Entries for locating text and elements
┄┄┄┄┄┄┄┄┄┄

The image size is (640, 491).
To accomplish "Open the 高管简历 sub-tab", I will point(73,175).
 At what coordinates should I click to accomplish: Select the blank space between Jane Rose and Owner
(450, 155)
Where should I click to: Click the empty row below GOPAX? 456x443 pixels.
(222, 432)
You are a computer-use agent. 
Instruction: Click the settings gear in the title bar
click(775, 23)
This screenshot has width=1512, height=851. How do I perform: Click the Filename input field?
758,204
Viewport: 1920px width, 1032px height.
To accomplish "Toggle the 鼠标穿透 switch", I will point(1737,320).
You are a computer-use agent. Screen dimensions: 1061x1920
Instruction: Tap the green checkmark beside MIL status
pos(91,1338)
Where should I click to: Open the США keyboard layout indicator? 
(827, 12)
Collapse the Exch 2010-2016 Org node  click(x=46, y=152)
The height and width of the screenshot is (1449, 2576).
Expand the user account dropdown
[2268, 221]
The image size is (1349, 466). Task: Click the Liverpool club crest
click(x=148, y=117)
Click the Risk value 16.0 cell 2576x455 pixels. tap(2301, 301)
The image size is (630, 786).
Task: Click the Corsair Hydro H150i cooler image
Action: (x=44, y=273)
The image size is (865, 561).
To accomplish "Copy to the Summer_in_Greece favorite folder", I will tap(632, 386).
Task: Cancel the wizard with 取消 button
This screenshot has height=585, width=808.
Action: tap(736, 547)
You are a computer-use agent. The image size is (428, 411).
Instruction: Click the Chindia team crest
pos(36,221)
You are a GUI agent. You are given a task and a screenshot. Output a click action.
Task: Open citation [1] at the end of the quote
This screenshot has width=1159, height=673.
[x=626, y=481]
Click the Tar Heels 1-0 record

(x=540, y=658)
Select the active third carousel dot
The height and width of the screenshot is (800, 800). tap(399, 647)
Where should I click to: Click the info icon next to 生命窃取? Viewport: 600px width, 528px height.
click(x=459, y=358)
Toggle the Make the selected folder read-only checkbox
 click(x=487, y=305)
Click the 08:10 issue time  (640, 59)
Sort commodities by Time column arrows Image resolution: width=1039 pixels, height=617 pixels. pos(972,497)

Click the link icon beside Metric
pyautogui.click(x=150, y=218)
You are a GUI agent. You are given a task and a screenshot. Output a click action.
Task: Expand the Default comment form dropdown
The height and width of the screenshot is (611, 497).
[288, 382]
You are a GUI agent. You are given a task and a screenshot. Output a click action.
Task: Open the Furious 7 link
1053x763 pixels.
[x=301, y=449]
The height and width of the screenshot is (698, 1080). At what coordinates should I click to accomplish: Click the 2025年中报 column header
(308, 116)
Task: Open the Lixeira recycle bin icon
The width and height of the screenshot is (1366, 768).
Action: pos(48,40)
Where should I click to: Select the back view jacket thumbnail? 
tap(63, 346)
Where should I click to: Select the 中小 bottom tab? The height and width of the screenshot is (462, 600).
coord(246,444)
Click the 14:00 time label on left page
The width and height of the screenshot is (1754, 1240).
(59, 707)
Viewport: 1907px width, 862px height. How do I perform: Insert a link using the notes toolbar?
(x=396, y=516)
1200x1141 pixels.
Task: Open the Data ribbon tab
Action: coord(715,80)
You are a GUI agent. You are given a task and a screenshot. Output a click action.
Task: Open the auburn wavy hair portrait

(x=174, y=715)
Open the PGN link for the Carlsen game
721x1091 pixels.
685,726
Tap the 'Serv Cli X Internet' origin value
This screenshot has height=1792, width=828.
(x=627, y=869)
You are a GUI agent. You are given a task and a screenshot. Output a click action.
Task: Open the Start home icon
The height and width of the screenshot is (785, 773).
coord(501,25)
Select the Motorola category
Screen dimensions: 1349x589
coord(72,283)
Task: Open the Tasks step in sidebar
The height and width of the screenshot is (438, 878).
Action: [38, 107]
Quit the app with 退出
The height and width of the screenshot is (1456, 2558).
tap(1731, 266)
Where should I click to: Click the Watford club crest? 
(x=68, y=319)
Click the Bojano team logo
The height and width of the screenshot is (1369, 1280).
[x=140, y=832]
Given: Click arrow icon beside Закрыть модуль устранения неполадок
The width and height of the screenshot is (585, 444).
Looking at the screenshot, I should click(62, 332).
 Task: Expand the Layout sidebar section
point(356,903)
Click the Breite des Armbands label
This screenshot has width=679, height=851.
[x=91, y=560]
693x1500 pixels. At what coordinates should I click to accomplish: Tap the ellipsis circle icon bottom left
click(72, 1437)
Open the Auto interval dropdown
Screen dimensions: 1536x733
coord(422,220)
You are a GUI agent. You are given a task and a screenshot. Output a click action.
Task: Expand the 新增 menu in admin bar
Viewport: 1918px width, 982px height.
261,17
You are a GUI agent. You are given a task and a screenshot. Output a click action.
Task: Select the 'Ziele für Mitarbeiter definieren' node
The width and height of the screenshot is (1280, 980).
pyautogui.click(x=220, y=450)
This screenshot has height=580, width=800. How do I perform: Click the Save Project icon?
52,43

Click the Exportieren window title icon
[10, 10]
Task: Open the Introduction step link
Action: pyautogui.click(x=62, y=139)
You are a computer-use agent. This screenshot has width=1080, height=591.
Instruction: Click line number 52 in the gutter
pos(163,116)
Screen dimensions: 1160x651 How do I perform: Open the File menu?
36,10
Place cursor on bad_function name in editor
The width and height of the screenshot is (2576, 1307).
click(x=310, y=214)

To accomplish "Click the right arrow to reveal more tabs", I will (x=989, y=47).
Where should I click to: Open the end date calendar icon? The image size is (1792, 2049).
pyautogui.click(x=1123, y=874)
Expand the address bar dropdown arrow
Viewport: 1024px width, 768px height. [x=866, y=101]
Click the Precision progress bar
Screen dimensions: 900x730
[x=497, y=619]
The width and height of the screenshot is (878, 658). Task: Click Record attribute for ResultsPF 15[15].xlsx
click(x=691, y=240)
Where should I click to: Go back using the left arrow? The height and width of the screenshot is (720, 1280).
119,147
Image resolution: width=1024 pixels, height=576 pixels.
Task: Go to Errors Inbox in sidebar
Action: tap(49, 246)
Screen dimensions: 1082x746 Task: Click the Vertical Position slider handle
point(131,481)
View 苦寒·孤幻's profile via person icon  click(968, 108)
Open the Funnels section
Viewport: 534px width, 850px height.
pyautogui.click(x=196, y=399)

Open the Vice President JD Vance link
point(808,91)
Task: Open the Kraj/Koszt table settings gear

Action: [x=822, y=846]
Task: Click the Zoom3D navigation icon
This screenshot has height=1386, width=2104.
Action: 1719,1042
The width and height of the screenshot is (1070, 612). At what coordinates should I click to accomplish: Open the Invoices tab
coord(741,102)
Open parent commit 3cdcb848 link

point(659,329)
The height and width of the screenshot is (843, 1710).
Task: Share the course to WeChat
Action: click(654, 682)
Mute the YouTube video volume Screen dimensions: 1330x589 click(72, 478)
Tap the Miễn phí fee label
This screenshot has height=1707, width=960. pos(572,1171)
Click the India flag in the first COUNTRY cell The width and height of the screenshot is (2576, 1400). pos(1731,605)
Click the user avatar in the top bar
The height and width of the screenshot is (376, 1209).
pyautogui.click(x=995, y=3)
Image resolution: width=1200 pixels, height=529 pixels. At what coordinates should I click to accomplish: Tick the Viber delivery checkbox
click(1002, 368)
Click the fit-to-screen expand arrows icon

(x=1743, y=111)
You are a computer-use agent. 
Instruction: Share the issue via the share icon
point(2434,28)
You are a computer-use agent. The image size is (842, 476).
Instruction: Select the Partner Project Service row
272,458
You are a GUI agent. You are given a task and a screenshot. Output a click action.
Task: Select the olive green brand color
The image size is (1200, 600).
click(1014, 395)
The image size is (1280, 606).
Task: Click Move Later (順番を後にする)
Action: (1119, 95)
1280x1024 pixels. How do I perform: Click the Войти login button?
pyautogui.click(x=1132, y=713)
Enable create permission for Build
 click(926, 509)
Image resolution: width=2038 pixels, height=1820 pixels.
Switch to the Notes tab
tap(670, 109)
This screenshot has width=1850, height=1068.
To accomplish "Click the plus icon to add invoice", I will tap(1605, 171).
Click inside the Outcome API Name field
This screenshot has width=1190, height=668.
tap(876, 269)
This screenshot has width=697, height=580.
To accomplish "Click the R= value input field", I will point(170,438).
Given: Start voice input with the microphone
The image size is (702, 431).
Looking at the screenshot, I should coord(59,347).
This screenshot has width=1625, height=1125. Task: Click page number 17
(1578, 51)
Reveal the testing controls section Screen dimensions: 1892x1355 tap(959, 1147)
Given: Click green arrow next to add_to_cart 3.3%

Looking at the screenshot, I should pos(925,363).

┄┄┄┄┄┄┄┄┄┄

In the records from the line with "Task: Click the Zoom3D navigation icon" to the line with "Mute the YouTube", change "Invoices" to "Billing". Return only those lines, with nothing else altered.

THE RESPONSE =
Task: Click the Zoom3D navigation icon
This screenshot has height=1386, width=2104.
Action: 1719,1042
The width and height of the screenshot is (1070, 612). At what coordinates should I click to accomplish: Open the Billing tab
coord(741,102)
Open parent commit 3cdcb848 link

point(659,329)
The height and width of the screenshot is (843, 1710).
Task: Share the course to WeChat
Action: click(654, 682)
Mute the YouTube video volume Screen dimensions: 1330x589 click(72, 478)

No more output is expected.